🍀


Suasana pagi ini seharusnya damai seperti biasanya. Tapi nyatanya aura tidak menyenangkan menguar dari kedua pria yang kebetulan duduk saling berhadapan.

Di meja bundar tempat biasa mereka makan hanya terdapat Itachi dan gadis yang memperkenalkan dirinya adalah Nohara Shion lalu Sakura dan pria yang baru saja datang bersamanya dan memperkenalkan diri sebagai....

"Akasuna Sasori." Salamnya memperkenalkan diri dengan singkat. Wajah imut itu tak terlihat baik karena yang dia tunjukan adalah wajah angkuh dan juga menyebalkan, begitulah kata Konan pada Pein dengan berbisik.

Konan dengan Pein berada di meja bar sedangkan ketiga pria lain lagi sudah pergi entah kemana karena hari ini mereka tutup.
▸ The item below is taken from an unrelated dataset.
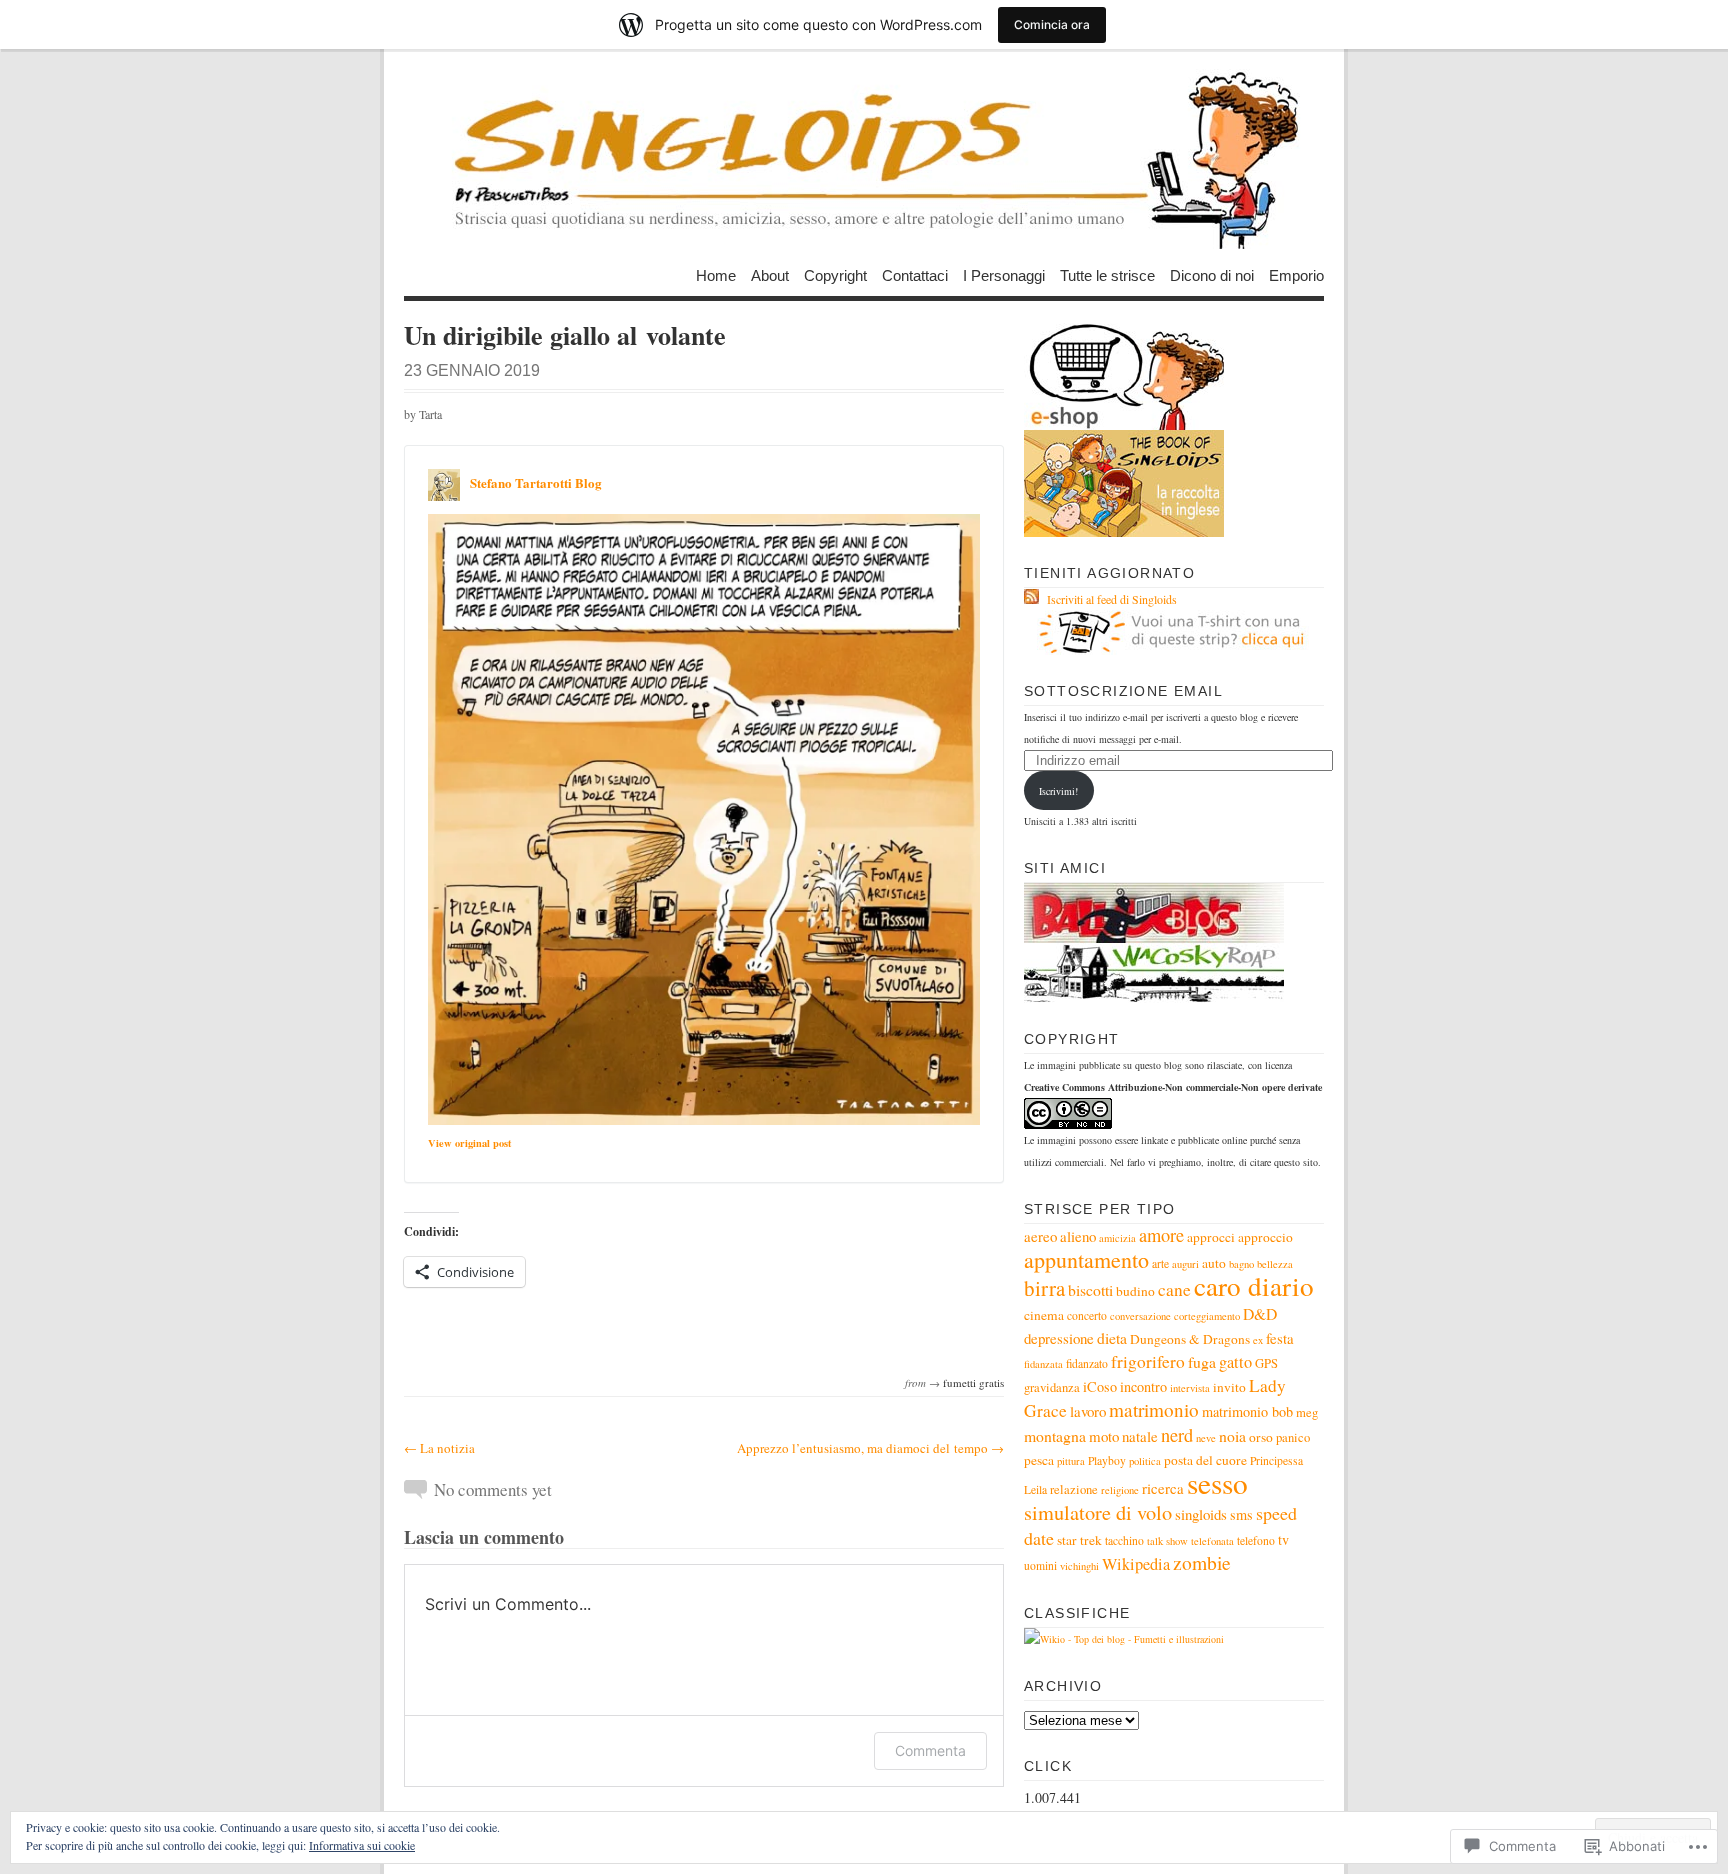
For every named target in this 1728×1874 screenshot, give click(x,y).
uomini (1040, 1565)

"Itachi," Itachi memperkenalkan diri tak kalah singkat dan terdengar dingin membuat Sakura yang mendengarnya merinding ngeri. Tapi rasa sebal dirasakan saat tangan pria itu terus diapit oleh Shion. Entah kenapa Sakura merasa dirinya seolah dipermainkan. Bagaimana bisa pria melakukan hal seperti semalam saat dia memiliki kekasih? Yang benar saja!

"Aku merindukanmu." Sakura pun menyandarkan kepalanya pada lengan Sasori dengan tatapan masih tertuju pada pria yang terlihat tidak terpengaruh karena ia sibuk dengan ponselnya sedangkan sebelah tangan lagi menjadi sandaran gadis itu.

Sasori, pria yang tadinya terlihat angkuh kini nampak berbeda saat menatap gadis yang menyandar padanya. Diangkat lah satu tangannya, kemudian ia eluskan pada helaian merah muda kesayangannya.

"Aku juga merindukanmu baby," Sasori mengecup pucuk Sakura dengan senyumnya.

"Sungguh? Tapi kau jarang menghubungiku." Sakura terlihat kesal tapi nada suaranya terdengar sedang merajuk membuat Sasori gemas kemudian mencium pipi tembam itu.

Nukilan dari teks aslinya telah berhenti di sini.